If this scorer doesn't work for you, then you will need to "tune" it until it produces the matrices you want.
This algorithm is based on the premise that tuning this scorer is much simpler than devising the optimal algorithm for sorting the matrix.
I came up with the below algorithm, and it seems to work correctly.
Phase 1: move rows with most 1s up and columns with most 1s right.
First the rows. Sort the rows by counting their 1s. We don't care
if 2 rows have the same number of 1s.
Now the columns. Sort the cols by
counting their 1s. We don't care
if 2 cols have the same number of
1s.
Phase 2: repeat phase 1 but with extra criterions, so that we satisfy the triangular matrix morph.
Criterion for rows: if 2 rows have the same number of 1s, we move up the row that begin with fewer 0s.
Criterion for cols: if 2 cols have the same number of 1s, we move right the col that has fewer 0s at the bottom.
Example:
Phase 1
1 2 3 4 1 2 3 4 4 1 3 2
A 0 1 1 0 B 1 1 1 0 B 0 1 1 1
B 1 1 1 0 - sort rows-> A 0 1 1 0 - sort cols-> A 0 0 1 1
C 0 1 0 0 D 1 1 0 0 D 0 1 0 1
D 1 1 0 0 C 0 1 0 0 C 0 0 0 1
Phase 2
4 1 3 2 4 1 3 2
B 0 1 1 1 B 0 1 1 1
A 0 0 1 1 - sort rows-> D 0 1 0 1 - sort cols-> "completed"
D 0 1 0 1 A 0 0 1 1
C 0 0 0 1 C 0 0 0 1
Edit: it turns out that my algorithm doesn't give proper triangular matrices always.
For example:
Phase 1
1 2 3 4 1 2 3 4
A 1 0 0 0 B 0 1 1 1
B 0 1 1 1 - sort rows-> C 0 0 1 1 - sort cols-> "completed"
C 0 0 1 1 A 1 0 0 0
D 0 0 0 1 D 0 0 0 1
Phase 2
1 2 3 4 1 2 3 4 2 1 3 4
B 0 1 1 1 B 0 1 1 1 B 1 0 1 1
C 0 0 1 1 - sort rows-> C 0 0 1 1 - sort cols-> C 0 0 1 1
A 1 0 0 0 A 1 0 0 0 A 0 1 0 0
D 0 0 0 1 D 0 0 0 1 D 0 0 0 1
(no change)
(*) Perhaps a phase 3 will increase the good results. In that phase we place the rows that start with fewer 0s in the top.
Look for a 1987 paper by Anna Lubiw on "Doubly Lexical Orderings of Matrices".
There is a citation below. The ordering is not identical to what you are looking for, but is pretty close. If nothing else, you should be able to get a pretty good idea from there.
http://dl.acm.org/citation.cfm?id=33385
Here's a starting point:
Convert each row from binary bits into a number
Sort the numbers in descending order.
Then convert each row back to binary.
Basic algorithm:
Determine the row sums and store
values. Determine the column sums
and store values.
Sort the row sums in ascending order. Sort the column
sums in ascending order.
Hopefully, you should have a matrix with as close to an upper-right triangular region as possible.
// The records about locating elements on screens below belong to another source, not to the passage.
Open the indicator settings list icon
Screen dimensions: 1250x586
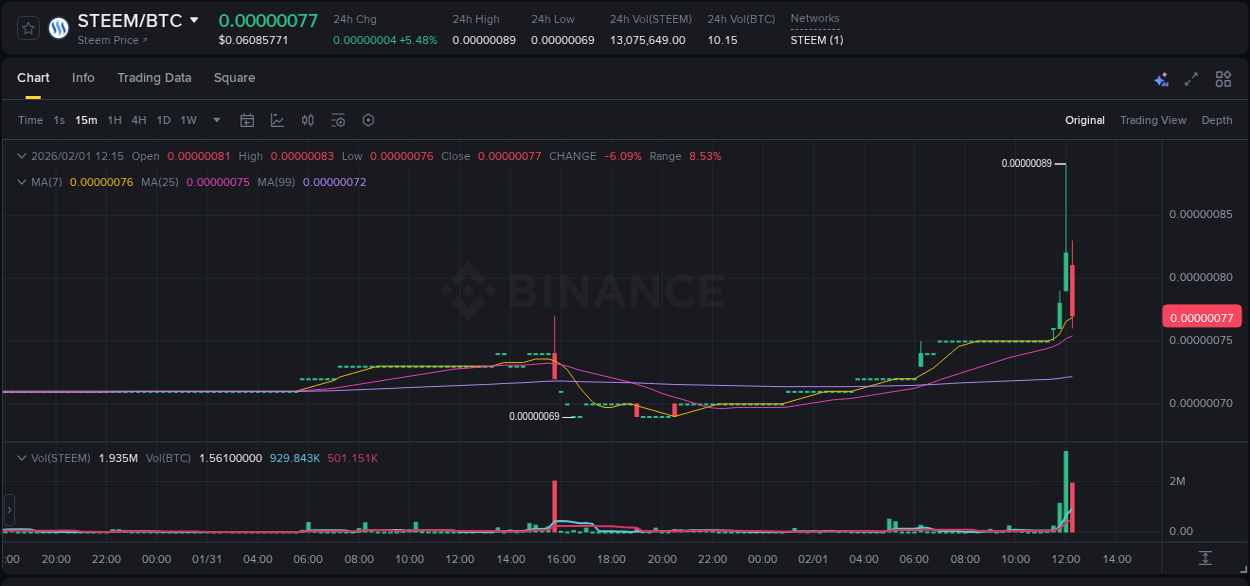click(338, 120)
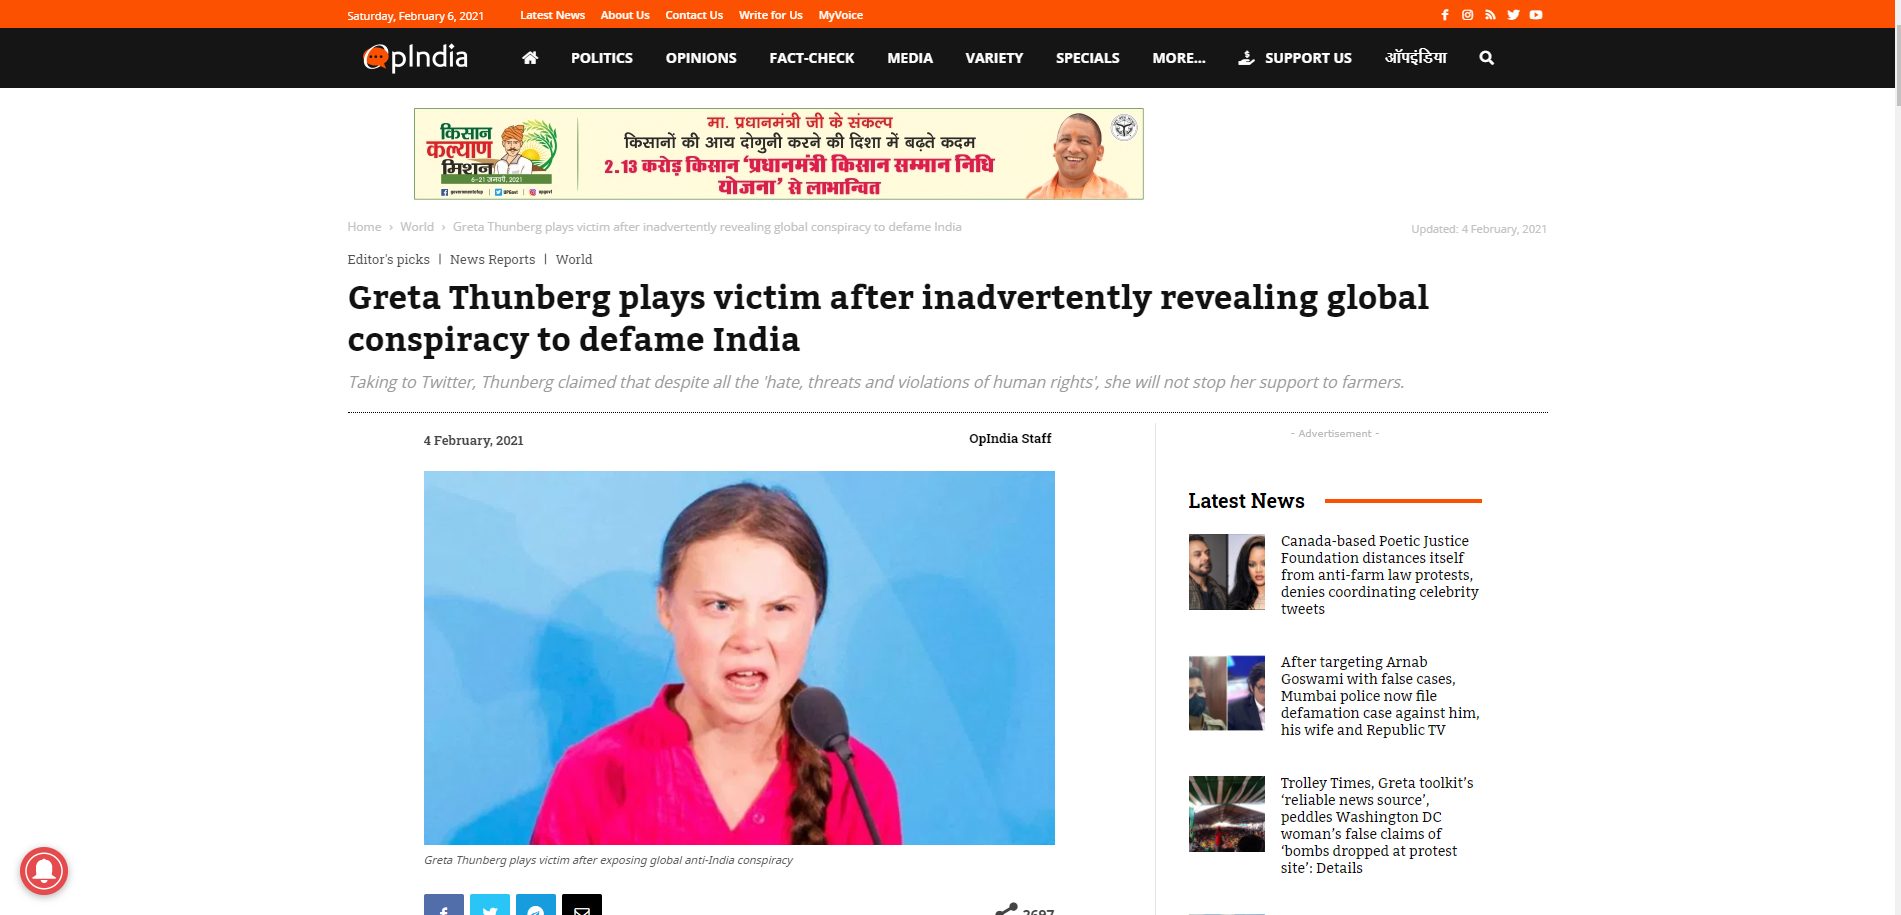Image resolution: width=1901 pixels, height=915 pixels.
Task: Open the POLITICS menu item
Action: click(601, 58)
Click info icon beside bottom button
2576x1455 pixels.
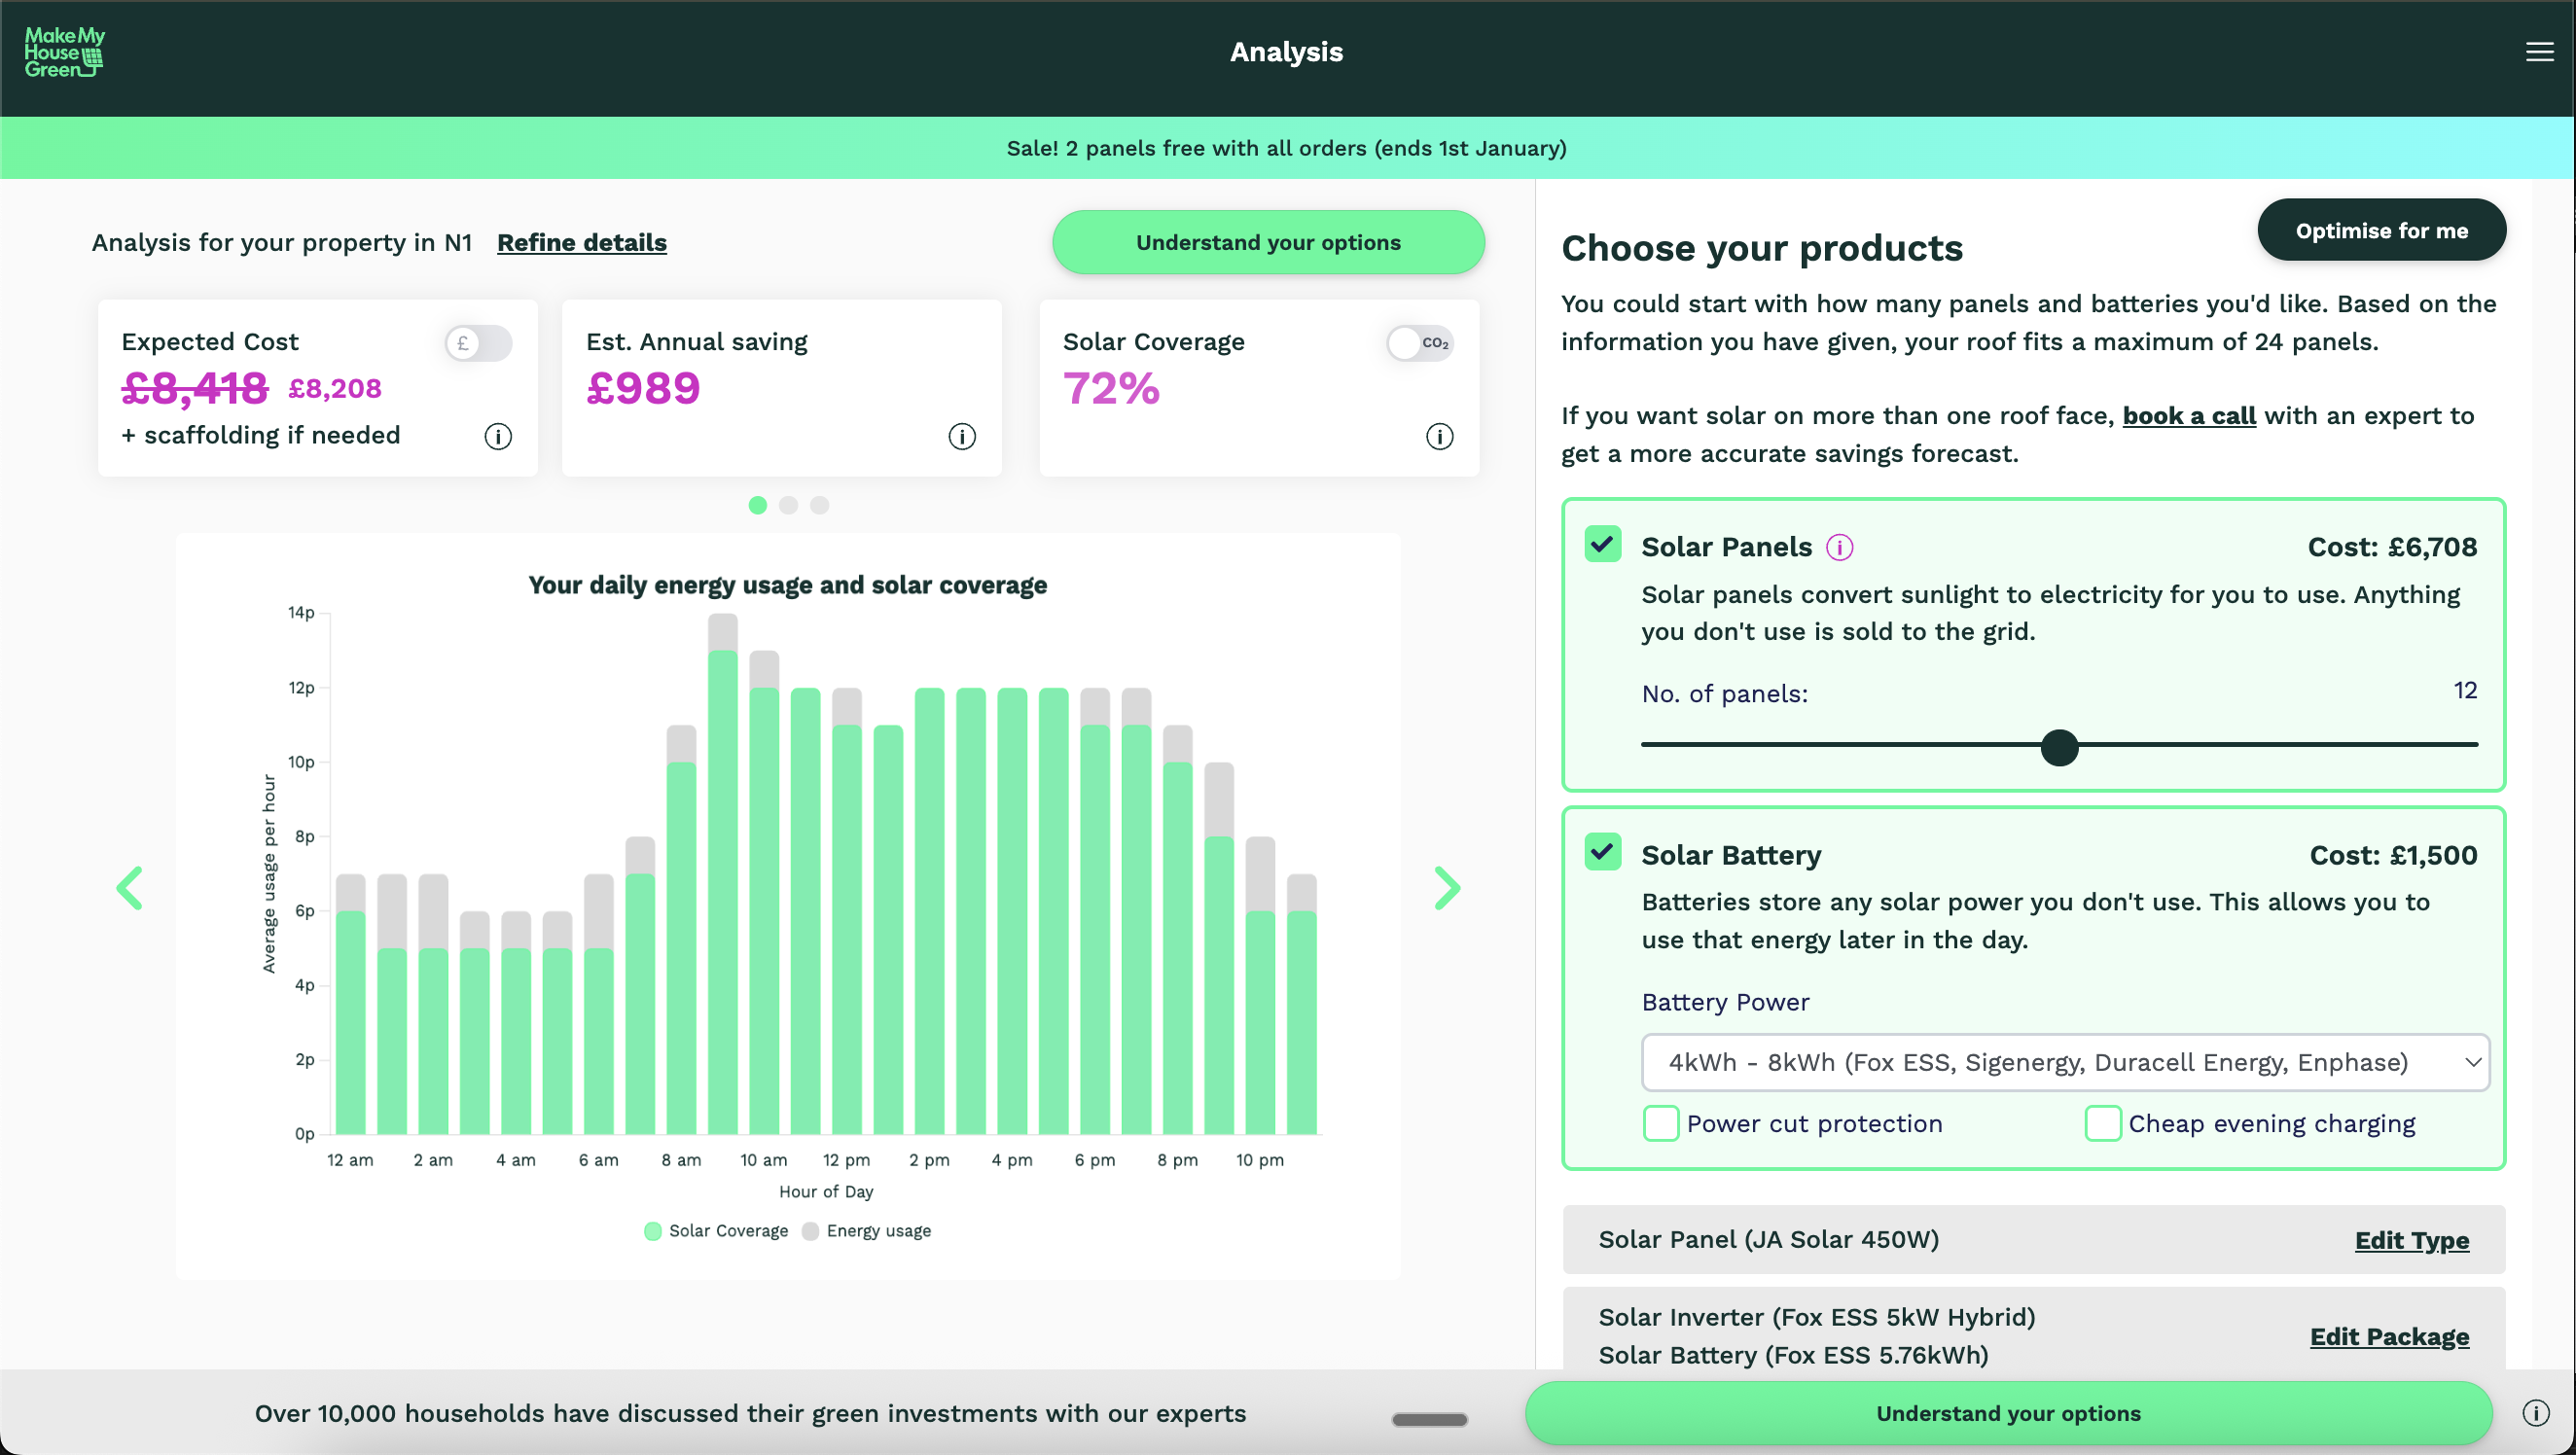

Treat rows as binary numbers, with the leftmost column as the most significant bit, and sort them in descending order, top to bottom
Treat the columns as binary numbers with the bottommost row as the most significant bit and sort them in ascending order, left to right.
Repeat until you reach a fixed point. Proof that the algorithm terminates left as an excercise for the reader.